[Задание 1]
Воспроизведите из выбранного фрагмента без изменений отрезок начиная со слов «Определенной экспрессией обладают» вплоть до слов «двойственности его восприятия.» включительно.
[Задание 2]
Какое значение слова «магарыч» приводится в выбранном фрагменте?

Определенной экспрессией обладают двухкомпонентные номинации, объединяющие редкое личное имя и «говорящую» фамилию: Алоизий (фр. «относящийся к Людовику, ему принадлежащий» [СРЛИ (II): 111]) Могарыч (магарыч — выпивка после заключения сделки [Даль. Т. 3: 747]) и Иероним (др.-гр. hieros «священный» + onyma «имя» [СРЛИ(1): 145]) Поприхин («попрать, поругать; уничтожать» [Даль. Т. 3: 788]), Никанор (др.-гр. nike «победа» + orao «видеть» [СРЛИ (I): 207]) Босой (босой — «необутый, голоногий; босота — голь, нужда» [Даль. Т. 1: 119]). Сочетание лексически разнопланового материала в пределах одной номинации воспринимается как соединение разнородного и несовместимого в персонаже, что ведет к двойственности его восприятия.

[Предоставленные записи]

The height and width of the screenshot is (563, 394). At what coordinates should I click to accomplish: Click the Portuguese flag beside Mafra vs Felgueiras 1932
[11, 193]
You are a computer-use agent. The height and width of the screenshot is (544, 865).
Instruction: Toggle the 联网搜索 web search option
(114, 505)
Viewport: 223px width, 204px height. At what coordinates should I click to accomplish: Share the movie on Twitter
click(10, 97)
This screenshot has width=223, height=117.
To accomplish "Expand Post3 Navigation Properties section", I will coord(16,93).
...
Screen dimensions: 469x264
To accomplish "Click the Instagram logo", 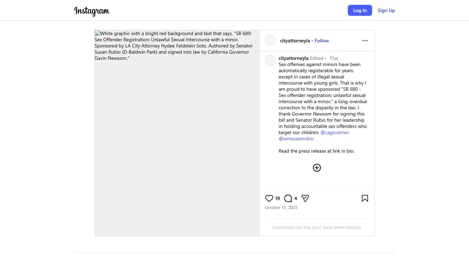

[Ответ 1]
Определенной экспрессией обладают двухкомпонентные номинации, объединяющие редкое личное имя и «говорящую» фамилию: Алоизий (фр. «относящийся к Людовику, ему принадлежащий» [СРЛИ (II): 111]) Могарыч (магарыч — выпивка после заключения сделки [Даль. Т. 3: 747]) и Иероним (др.-гр. hieros «священный» + onyma «имя» [СРЛИ(1): 145]) Поприхин («попрать, поругать; уничтожать» [Даль. Т. 3: 788]), Никанор (др.-гр. nike «победа» + orao «видеть» [СРЛИ (I): 207]) Босой (босой — «необутый, голоногий; босота — голь, нужда» [Даль. Т. 1: 119]). Сочетание лексически разнопланового материала в пределах одной номинации воспринимается как соединение разнородного и несовместимого в персонаже, что ведет к двойственности его восприятия.

[Ответ 2]
Выпивка после заключения сделки.